• **TASK GOAL**
Please copy, word for word, the line holding "588x408 pixels. At" and each line that follows it through the end of the entries, omitting any pictures.

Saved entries
◇ ◇ ◇ ◇

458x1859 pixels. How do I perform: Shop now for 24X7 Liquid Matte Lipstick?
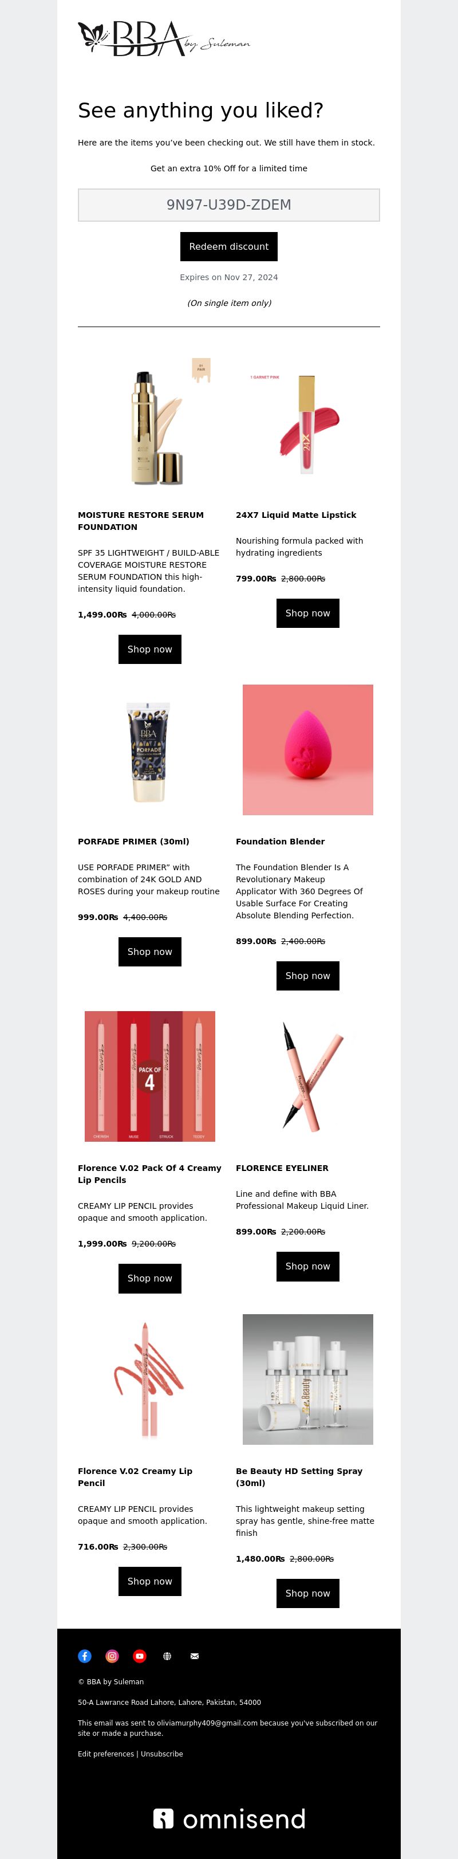click(308, 613)
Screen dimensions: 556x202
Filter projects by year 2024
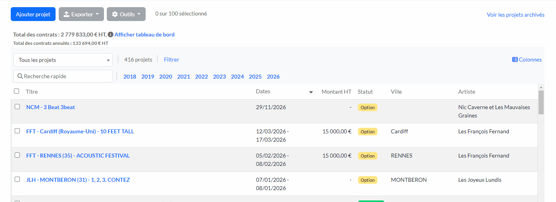[x=237, y=77]
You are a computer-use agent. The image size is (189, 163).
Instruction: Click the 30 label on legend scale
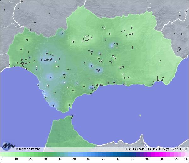[45, 159]
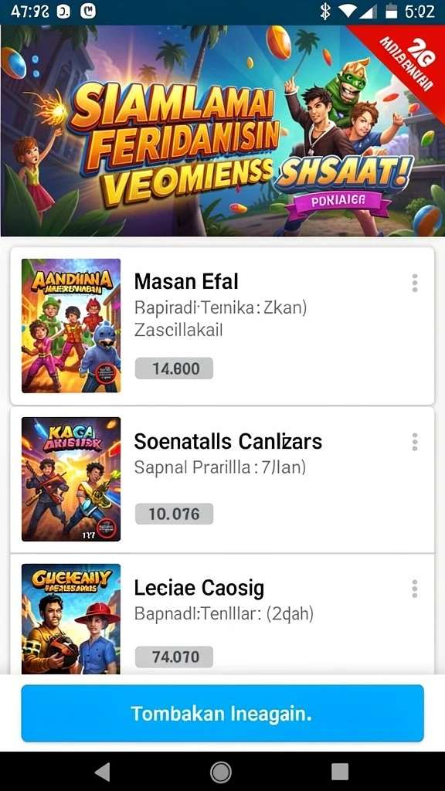Select the Soenatalls Canlizars title text
This screenshot has width=445, height=791.
pyautogui.click(x=228, y=441)
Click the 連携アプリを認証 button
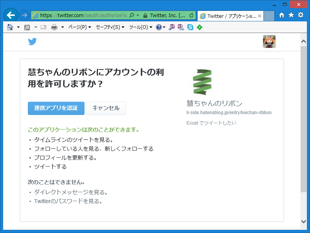The height and width of the screenshot is (233, 310). (x=56, y=108)
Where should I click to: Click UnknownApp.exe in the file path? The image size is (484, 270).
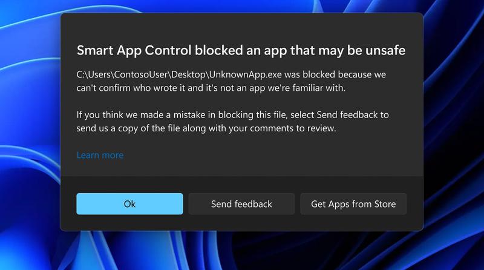click(246, 74)
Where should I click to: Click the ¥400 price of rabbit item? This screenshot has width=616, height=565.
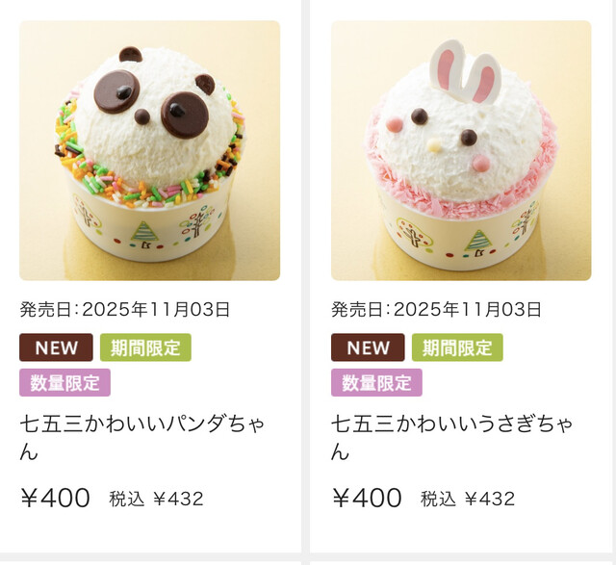click(x=367, y=498)
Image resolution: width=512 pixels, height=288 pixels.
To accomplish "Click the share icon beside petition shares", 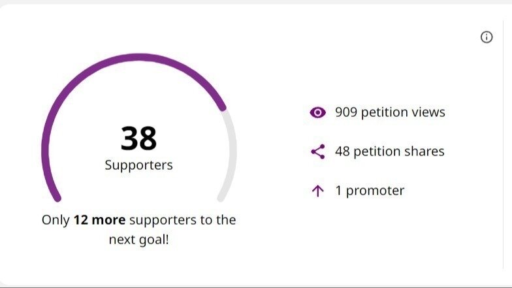I will 317,152.
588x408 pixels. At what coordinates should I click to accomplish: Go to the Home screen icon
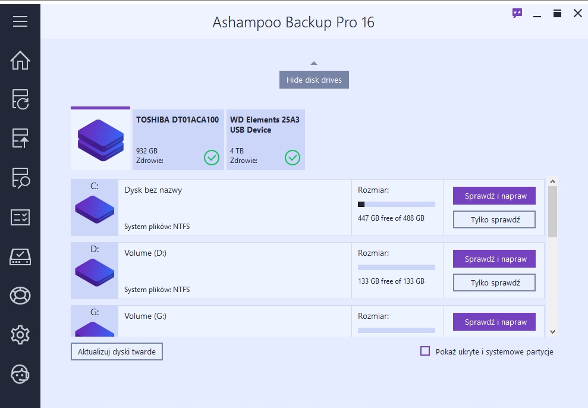(x=20, y=60)
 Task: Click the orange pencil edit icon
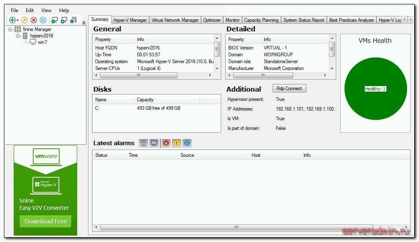25,20
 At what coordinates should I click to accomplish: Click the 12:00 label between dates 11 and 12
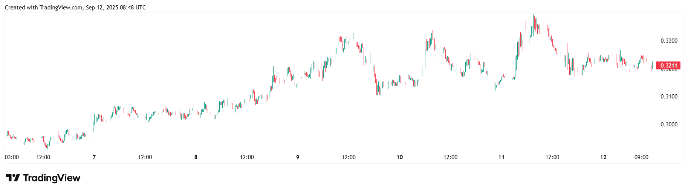(552, 157)
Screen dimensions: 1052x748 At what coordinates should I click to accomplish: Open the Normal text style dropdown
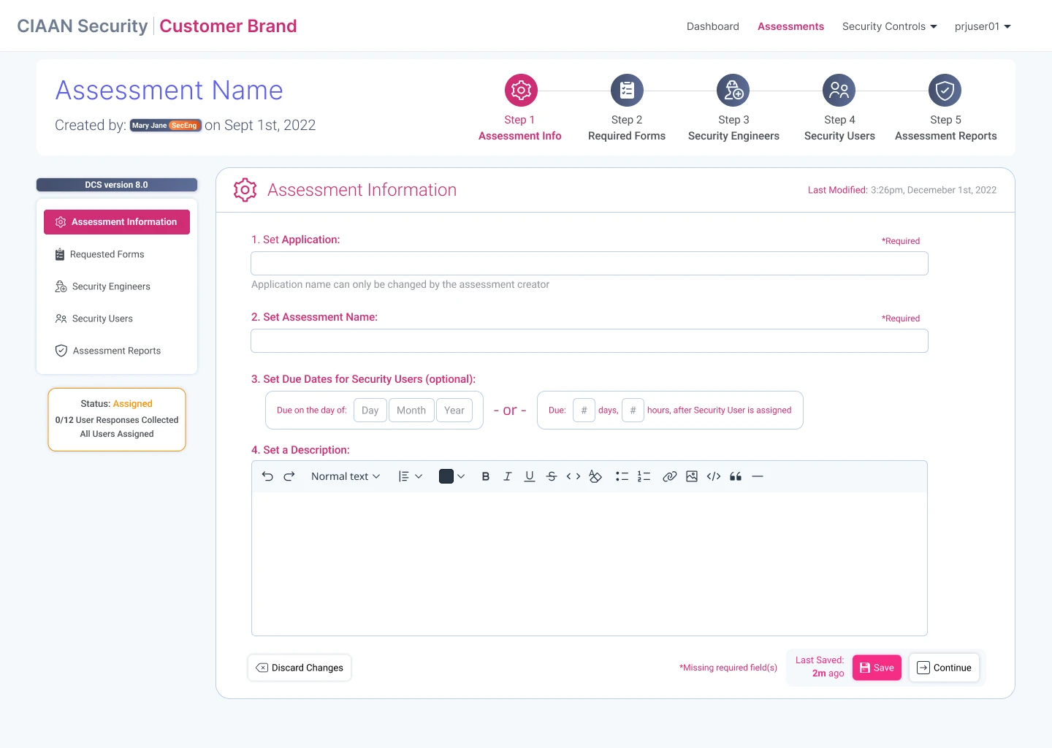tap(346, 476)
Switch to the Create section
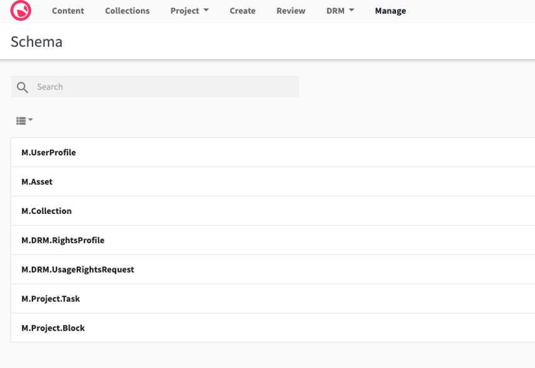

◇ ◇ ◇ ◇

• **OUTPUT OF THE EXERCISE**
588x408 pixels. At what coordinates should I click to accomplish: Go to the Home screen icon
(x=20, y=60)
 Task: Click the orange pencil edit icon
25,20
 At what coordinates should I click to accomplish: Click the 12:00 label between dates 11 and 12
(552, 157)
Screen dimensions: 1052x748 At what coordinates should I click to accomplish: Open the Normal text style dropdown
tap(346, 476)
Switch to the Create section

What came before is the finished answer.